The most important multi-channel sound technologies worldwide are the well-known DTS and Dolby. First came DTS and Dolby Digital in terms of 5.1 sound technologies, followed by DTS-HD and Dolby TrueHD that added 7.1 sound and were only losslessly supported with HDMI wiring. The latest iterations of both companies are DTS: X and Dolby Atmos.
DTS: X has taken longer to hit the market, having started to be available for the first time this summer, while Dolby Atmos has been on the market for some time. Both technologies create virtual environments capable of mixing sounds vertically and horizontally, which improves the positioning of sounds in a 3D space in environments such as video games or movies.
Dolby Atmos to hit PC and Xbox One next year
Dolby Atmos basically creates a 3D 360º sound experience thanks to its system that organizes each sound individually, divided into ‘objects’. In previous systems the sound was assigned to a specific channel, whereas Dolby Atmos allocates the sound within a three-dimensional XYZ space. The amplifier reads the information and places the sound where it corresponds, being able to operate from two loudspeakers up to 64 in cinemas.
Although there are many compatible movies as well as Blu-Ray players, there are few computer games that support it, including the latest Star Wars: Battlefront, which required an external amplifier to enjoy it.
This will change from next year, as Xbox One, One S and Windows 10 will have support for Dolby Atmos, with Xbox One being the first console to support this codec. Along with Dolby Atmos decoding will also come Dolby Bitstream, which consists of sending the uncompressed sound signal through the HDMI cable to the TV or the amplifier.

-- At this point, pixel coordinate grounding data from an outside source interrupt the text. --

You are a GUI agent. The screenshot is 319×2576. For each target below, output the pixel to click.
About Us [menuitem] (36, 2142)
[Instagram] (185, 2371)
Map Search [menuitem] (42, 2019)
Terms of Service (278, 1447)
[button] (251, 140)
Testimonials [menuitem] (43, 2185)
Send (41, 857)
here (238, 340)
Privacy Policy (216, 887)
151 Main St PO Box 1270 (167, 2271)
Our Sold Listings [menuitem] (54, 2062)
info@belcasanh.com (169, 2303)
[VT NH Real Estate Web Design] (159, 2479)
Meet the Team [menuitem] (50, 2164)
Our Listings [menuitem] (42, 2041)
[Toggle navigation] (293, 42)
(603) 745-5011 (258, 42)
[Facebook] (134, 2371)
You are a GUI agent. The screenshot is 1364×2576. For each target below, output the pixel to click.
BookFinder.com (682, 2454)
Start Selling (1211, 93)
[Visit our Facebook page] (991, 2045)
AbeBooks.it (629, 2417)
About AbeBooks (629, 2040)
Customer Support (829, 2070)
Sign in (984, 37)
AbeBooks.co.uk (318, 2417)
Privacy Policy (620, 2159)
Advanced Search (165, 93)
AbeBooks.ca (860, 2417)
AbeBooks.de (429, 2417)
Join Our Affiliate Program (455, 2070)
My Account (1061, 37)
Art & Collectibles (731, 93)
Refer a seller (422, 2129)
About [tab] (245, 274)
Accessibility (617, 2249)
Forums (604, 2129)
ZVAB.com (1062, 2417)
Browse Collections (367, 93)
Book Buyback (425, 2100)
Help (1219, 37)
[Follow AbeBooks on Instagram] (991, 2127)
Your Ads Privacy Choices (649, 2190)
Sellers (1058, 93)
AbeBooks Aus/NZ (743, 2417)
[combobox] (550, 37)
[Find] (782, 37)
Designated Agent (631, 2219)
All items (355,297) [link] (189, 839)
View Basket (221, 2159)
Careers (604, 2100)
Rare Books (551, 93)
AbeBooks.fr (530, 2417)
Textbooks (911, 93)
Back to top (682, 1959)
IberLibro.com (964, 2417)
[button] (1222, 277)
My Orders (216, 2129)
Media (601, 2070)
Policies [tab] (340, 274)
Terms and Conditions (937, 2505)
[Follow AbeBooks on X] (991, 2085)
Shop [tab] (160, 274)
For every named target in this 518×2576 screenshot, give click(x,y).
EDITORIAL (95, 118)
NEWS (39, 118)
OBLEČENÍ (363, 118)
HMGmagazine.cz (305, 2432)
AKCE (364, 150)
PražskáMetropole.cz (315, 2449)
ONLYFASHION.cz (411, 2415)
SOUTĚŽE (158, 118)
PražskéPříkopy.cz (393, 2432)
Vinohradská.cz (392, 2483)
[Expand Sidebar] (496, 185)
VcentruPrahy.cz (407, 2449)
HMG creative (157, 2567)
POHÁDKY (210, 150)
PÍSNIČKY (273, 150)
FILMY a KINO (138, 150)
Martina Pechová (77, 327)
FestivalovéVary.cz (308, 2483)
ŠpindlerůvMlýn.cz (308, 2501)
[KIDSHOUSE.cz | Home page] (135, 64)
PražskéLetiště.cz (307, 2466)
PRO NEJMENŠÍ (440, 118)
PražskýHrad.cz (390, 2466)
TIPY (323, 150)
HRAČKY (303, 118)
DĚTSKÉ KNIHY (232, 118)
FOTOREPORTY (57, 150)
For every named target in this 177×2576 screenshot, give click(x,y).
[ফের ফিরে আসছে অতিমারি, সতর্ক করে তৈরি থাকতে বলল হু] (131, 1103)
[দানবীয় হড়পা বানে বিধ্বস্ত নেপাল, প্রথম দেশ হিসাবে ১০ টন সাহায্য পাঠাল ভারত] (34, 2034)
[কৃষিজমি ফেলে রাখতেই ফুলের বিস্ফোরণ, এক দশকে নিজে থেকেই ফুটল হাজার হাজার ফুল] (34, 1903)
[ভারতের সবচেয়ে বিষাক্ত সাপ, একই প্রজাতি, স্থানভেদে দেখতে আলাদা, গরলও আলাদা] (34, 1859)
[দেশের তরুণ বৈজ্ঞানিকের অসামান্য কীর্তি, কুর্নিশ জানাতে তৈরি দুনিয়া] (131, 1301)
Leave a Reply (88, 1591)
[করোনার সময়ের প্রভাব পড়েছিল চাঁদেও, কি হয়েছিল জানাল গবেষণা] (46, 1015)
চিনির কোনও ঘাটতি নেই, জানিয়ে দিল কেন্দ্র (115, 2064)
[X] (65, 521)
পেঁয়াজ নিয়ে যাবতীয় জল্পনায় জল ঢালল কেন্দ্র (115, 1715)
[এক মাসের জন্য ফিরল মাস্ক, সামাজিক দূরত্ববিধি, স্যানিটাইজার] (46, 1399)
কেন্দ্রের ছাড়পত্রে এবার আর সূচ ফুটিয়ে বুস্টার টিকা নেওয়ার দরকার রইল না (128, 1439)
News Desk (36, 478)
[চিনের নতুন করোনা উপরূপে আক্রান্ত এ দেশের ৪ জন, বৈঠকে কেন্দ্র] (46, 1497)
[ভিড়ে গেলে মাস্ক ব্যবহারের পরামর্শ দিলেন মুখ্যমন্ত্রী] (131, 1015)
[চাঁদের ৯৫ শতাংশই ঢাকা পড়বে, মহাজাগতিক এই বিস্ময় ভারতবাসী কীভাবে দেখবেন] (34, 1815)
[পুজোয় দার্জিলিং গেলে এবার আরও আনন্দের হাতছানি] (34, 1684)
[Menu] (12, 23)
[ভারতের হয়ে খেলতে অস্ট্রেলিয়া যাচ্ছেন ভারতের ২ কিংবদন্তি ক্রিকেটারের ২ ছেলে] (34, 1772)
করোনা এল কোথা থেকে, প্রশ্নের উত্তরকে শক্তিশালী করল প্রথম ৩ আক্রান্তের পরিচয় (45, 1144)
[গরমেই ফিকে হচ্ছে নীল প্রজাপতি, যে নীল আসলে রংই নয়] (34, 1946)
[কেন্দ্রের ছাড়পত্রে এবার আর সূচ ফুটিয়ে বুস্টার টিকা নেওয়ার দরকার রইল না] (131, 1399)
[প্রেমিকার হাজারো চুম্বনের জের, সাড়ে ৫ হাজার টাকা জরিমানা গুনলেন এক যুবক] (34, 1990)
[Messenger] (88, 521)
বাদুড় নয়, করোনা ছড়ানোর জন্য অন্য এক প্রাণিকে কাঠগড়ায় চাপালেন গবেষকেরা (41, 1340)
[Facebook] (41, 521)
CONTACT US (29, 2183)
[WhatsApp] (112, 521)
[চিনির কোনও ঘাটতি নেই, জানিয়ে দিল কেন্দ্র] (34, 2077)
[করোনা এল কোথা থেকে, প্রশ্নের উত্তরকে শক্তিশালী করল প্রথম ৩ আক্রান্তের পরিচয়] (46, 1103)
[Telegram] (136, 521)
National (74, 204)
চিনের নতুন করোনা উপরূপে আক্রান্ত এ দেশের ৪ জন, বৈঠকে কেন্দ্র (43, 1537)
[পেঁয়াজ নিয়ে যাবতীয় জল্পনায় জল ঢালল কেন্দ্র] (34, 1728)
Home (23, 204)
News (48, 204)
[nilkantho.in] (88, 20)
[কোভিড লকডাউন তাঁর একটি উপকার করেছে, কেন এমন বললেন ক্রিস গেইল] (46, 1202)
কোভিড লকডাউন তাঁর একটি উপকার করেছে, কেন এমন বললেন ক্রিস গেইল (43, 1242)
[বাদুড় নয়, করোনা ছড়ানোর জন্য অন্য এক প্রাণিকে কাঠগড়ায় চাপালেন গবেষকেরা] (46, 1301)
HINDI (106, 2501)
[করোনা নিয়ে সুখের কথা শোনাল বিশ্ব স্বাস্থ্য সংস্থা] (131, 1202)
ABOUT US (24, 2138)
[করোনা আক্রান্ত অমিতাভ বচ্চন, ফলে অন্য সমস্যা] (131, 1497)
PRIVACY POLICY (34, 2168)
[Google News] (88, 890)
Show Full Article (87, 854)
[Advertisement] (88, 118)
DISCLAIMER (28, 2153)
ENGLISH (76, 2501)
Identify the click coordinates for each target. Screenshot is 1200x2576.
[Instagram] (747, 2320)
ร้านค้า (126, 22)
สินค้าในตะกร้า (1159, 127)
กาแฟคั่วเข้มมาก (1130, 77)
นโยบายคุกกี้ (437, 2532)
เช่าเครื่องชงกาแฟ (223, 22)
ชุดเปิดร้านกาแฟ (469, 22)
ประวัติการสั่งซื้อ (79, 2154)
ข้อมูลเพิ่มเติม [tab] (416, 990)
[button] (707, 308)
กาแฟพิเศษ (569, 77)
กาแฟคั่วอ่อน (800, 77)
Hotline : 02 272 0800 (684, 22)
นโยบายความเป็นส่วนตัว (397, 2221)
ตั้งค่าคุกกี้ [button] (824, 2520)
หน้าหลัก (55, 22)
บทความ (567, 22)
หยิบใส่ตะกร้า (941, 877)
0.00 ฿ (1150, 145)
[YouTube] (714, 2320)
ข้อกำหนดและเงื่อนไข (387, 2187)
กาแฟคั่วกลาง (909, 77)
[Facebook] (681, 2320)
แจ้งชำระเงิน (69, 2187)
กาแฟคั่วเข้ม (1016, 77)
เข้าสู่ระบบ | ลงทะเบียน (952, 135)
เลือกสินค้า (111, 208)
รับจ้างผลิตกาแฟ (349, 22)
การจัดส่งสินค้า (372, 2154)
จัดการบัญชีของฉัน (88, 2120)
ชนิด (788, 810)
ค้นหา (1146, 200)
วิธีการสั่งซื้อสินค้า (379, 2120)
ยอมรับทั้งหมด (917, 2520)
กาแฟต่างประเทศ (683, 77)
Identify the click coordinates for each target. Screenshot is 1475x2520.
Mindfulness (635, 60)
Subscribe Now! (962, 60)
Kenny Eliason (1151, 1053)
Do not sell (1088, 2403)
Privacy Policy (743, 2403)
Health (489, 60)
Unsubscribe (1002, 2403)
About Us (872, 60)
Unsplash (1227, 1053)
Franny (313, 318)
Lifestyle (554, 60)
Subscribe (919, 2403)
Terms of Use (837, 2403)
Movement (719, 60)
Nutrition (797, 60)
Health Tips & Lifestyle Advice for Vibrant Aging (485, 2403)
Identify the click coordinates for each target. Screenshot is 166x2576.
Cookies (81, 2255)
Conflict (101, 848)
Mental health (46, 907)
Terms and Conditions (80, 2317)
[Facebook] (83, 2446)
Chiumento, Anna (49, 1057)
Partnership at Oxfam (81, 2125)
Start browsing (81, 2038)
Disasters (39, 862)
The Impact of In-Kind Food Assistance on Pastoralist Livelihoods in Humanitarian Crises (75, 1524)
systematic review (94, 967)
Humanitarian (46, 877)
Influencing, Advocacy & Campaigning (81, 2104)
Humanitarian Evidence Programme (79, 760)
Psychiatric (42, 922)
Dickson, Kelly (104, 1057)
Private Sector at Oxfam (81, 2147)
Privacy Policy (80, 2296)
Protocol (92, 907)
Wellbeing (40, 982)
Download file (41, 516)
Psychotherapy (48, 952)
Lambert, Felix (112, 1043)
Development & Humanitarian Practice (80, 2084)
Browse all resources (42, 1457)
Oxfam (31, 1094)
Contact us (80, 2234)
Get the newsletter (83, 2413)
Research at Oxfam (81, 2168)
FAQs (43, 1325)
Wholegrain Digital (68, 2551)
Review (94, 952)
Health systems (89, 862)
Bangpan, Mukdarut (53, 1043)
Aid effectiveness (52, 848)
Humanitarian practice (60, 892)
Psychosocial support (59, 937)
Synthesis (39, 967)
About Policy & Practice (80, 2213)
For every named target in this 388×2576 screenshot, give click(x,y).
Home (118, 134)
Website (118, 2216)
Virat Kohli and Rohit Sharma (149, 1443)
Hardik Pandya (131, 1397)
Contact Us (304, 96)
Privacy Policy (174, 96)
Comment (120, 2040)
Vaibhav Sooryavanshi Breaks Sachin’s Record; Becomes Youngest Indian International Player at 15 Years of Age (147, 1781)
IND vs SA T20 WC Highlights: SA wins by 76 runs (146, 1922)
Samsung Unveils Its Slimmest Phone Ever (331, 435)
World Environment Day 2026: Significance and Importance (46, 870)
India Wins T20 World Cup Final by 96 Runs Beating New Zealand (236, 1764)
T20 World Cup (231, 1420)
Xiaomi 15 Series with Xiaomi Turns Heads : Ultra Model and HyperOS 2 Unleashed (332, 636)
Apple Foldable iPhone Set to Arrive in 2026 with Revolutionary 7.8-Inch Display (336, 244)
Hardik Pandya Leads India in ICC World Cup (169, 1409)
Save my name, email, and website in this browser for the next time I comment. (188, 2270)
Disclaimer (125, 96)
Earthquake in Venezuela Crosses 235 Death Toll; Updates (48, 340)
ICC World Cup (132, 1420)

PlayStation 4 already supported Dolby Bitstream, but it needed a compatible amplifier since the console is not able to decode this signal. Xbox One did not support either option, and from next year it will go from having nothing to having it all. The feature is currently available to Xbox Preview members.
Dolby Atmos will also feature sound enhancements through virtualization in headphones and natively supported speakers, although as a rule the best experience will be in speakers 5.1.2 and 7.1.2, the third digit being the two speakers that are placed on the ceiling to give verticality to the sound.